Manuela Dias é um novo e promissor nome entre os autores da Globo. A roteirista de Justiça, minissérie que chega ao fim nesta sexta-feira (RBS TV, 22h25min), mostrou em seu segundo trabalho solo na emissora que é um talento que merece atenção. Sua obra ousou ao destacar a narrativa e inovar no formato. Com um elenco muito bom, a produção é um dos grandes destaques do ano na televisão.
Antes de Justiça, o outro trabalho de Manuela como autora titular tinha sido Ligações perigosas, minissérie que adaptou o romance de Choderlos de Laclos e foi exibida em janeiro passado. A escritora, aluna de Gabriel García Márquez na Escola Internacional de Cinema e Televisão de Cuba, apresentou a trama interligando quatro histórias diferentes, de forma não linear, dedicando um dia da semana a cada personagem. Foi uma novidade na Globo. O público pôde curtir uma obra diferente da que está acostumado. Sem nenhum medo de spoiler, os personagens passeavam entre os capítulos, em um roteiro intrincado, que mostrava cada fato de várias perspectivas, geralmente, acrescentando um novo olhar.
Assim, Manuela derrubou o mito do spoiler e mandou muito bem nisto. Por exemplo, no capítulo de segunda-feira, na cena do enterro de Vicente (Jesuíta Barbosa), vimos Firmino (Júlio Andrade) sozinho em outro cortejo fúnebre, o que nos levou a deduzir que deve ser o de seu irmão, o estuprador de Débora (Luísa Arraes), história contada na quinta. Ou seja, ali já foi possível saber que ele morreu e, nem por isso, perdemos a vontade de ver o episódio seguinte - que será exibido nesta quinta-feira. Da mesma forma, ainda no cemitério, apareceram Antenor (Antônio Calloni) e Téo (Pedro Nercessian) em um enterro maior, o que leva a crer que Vânia (Drica Moraes), personagem da história que encerra a minissérie na sexta, também pode estar morta. De que forma isso aconteceu segue um mistério. E esse foi um dos grandes lances de Justiça. O roteiro entrega apenas um detalhe, criando a expectativa para a história seguinte.
Em conjunto com a narrativa elaborada por Manuela Dias, esteve o excelente trabalho de José Luiz Villamarim na direção e na condução de um elenco que teve muitos destaques, em especial Adriana Esteves (Fátima), Enrique Diaz (Douglas), Vladimir Brichta (Celso), Leandra Leal (Kellen) e Camila Márdila (Regina).
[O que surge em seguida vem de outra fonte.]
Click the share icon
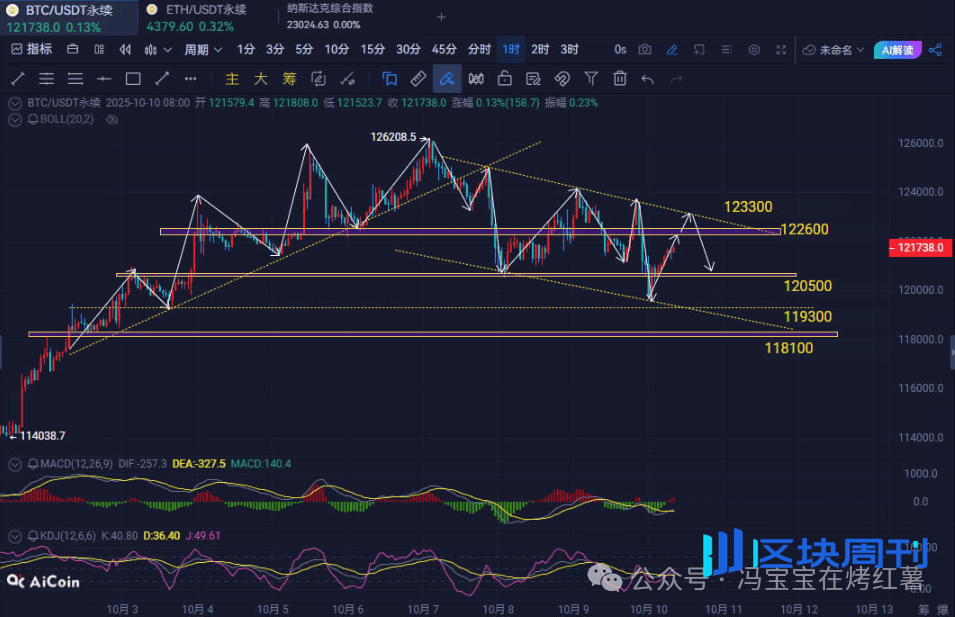Screen dimensions: 955x617 pyautogui.click(x=935, y=50)
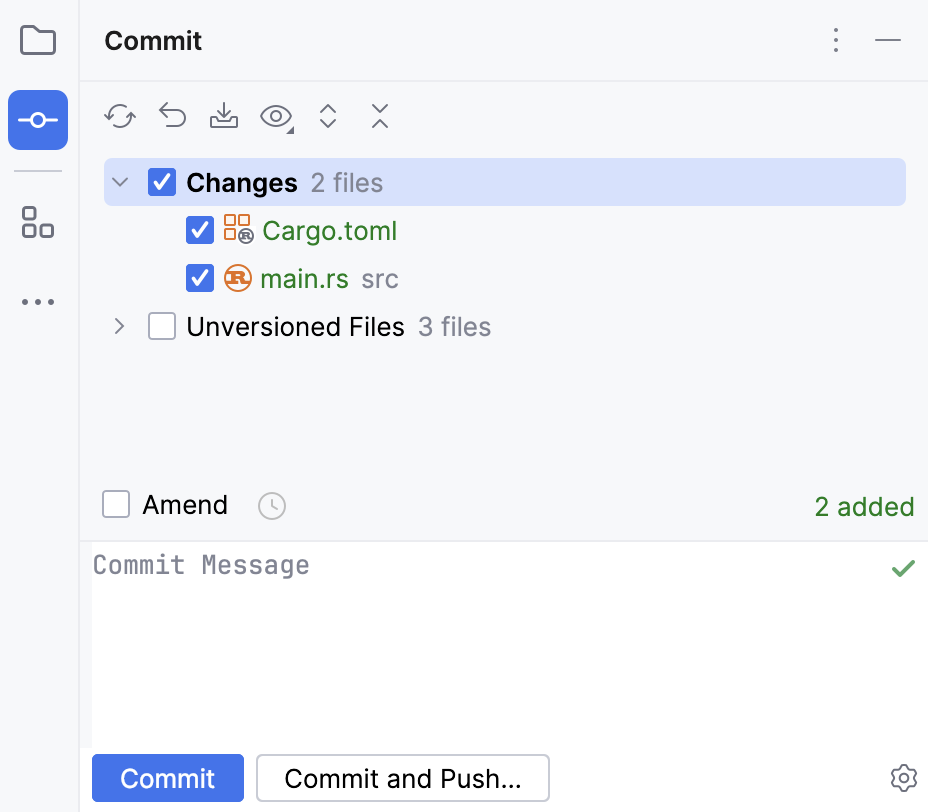Enable the Amend option
The image size is (928, 812).
pos(115,504)
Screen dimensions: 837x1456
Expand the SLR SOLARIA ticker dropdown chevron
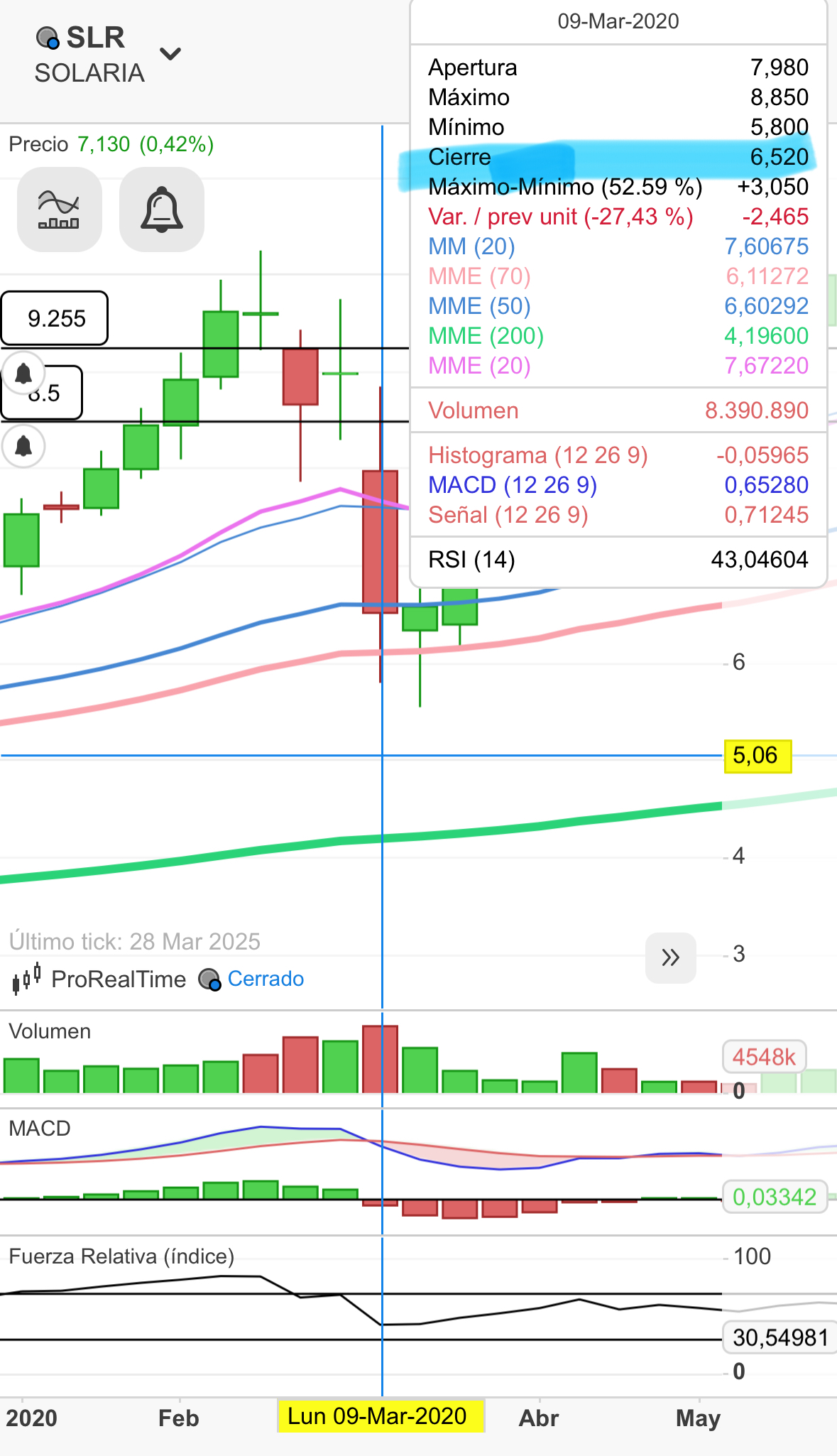170,53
Obviamente, Justiça não foi apenas acertos. Problemas de áudio muito baixo, que impediram o entendimento de alguns diálogos, e a falta de verossimilhança em algumas passagens, como o vídeo de denúncia contra Antenor apresentado em meio a um debate eleitoral e Debóra ter deixado um estranho dormir em sua casa, foram erros. Outra derrapada foi a inconsistência cronológica no caso de Maurício (Cauã Reymond), que ajudou a mulher a fazer eutanásia poucas horas após ela ter sido atropelada e ficado tetraplégica. Nada disso, porém, foi capaz de tirar os tantos méritos deste trabalho. Pena ter durado tão pouco.